If strong scents are not keeping armadillos off of your property, there are other alternatives that you can implement for an integrated control plan.

Armadillo trapping

  1. Live Trapping

    Live trapping is allowed in some states since armadillos are considered invasive. However, make sure you know the local laws for trapping and releasing. Typically, armadillos can be released to forested environments at least 6 miles away. If in doubt, contact a professional pest control service.

    Ideally, your armadillo trap should use non-toxic bait such as maggots, rotten meat, mealworms, or overripe fruit in a pile of soil. It should be large enough to hold an armadillo, so opt for one that is advertised for large pests such as raccoons or possums. This trap should be baited and accessible at night and placed along a fence wall line or any other area of armadillo activity. A purchased trap will include directions on how to properly set it up.

    Keep in mind that your trap may catch a different pest with attractive bait inside. Contact wildlife control about what to do if this happens.

  2. Motion-Activated Devices

    Motion-activated sprinklers and ultrasonic devices can help to deter armadillos. While they are food-driven, these tactics can help to scare them away from desired areas in your yard.

  3. Reduce The Overall Amount Of Food Sources

    It can be challenging to eliminate insects and other invertebrates on your property and deep within the soil. However, you can reduce the overall population of these armadillo meals which can potentially make them search elsewhere.

    Instead of insecticides, you can add nematodes to the soil to eat grubs. Also, remedy areas with poor drainage or pooling water which are attractive to insects. Remove dead or rotten tree stumps and woodpiles, fallen vegetation, open trash bins, pet food, and dense shrubbery which are other ideal spots for insects to thrive.
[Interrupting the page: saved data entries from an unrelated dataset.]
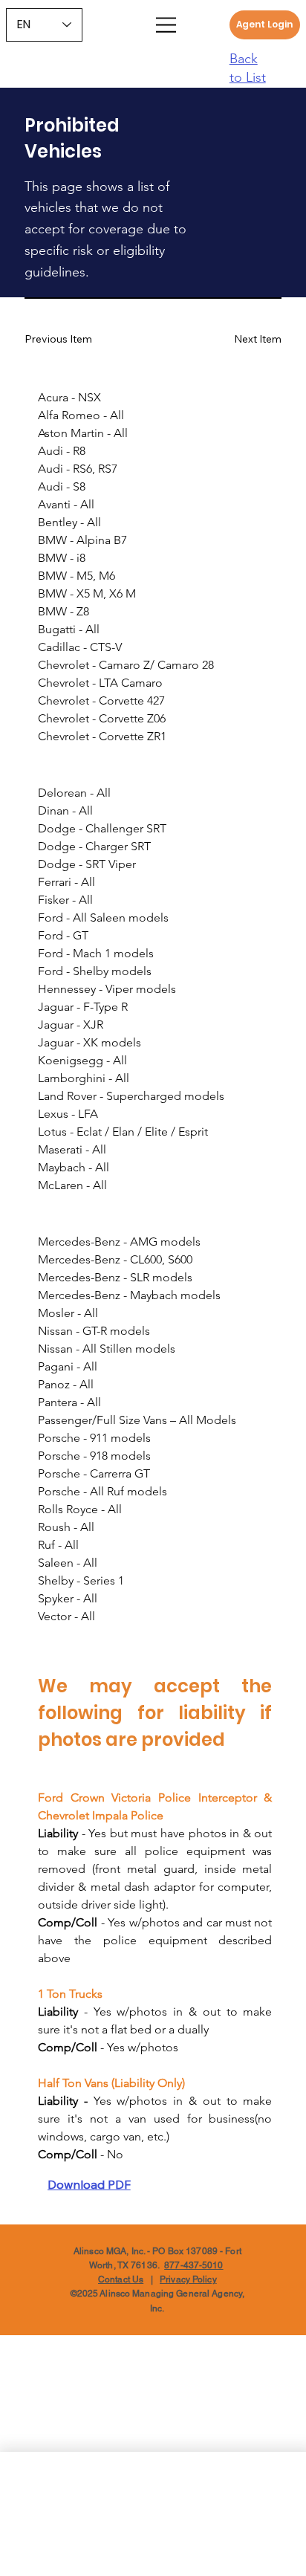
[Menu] (166, 24)
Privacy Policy (188, 2279)
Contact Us (120, 2279)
    Keep in mind that if you use insecticides, they can be harmful to other wildlife, pets, people, and the environment. Follow all precautions and regulatory use.

  4. Install A Fence

    While this is a more costly intervention, it will keep armadillos, and many other pests, from entering your yard. The fence should go at least 24 inches deep to prevent burrowing, or have a trench lined with mesh. Picket fences should have posts no wider than 1 or 2 inches so that larger pests cannot squeeze through. Interestingly, armadillos can also jump up to 5 feet into the air. Therefore, the top of the fence should be angled to keep them from leaping over.

  5. Trapped armadillo

  6. Use A Dog

    Dogs will bark at armadillos, making them flee from your property. However, this can be disruptive to your sleep and your neighbors, since your dog will need to take action at night.

Conclusion

Vinegar is an excellent, cost-effective strategy for getting rid of armadillos. It can be applied as a spray or left out in uncovered bowls. You can also use cotton balls or rags soaked in vinegar to place around your property.

Alternative odors to deter armadillos include the use of ammonia, pine, essential oils, castor oil, garlic, and Epsom salts.

If scents are not making the armadillos go away, then you may need more drastic measures. This includes live trapping and releasing, the installation of an angled fence, motion-activated devices, or professional pest control.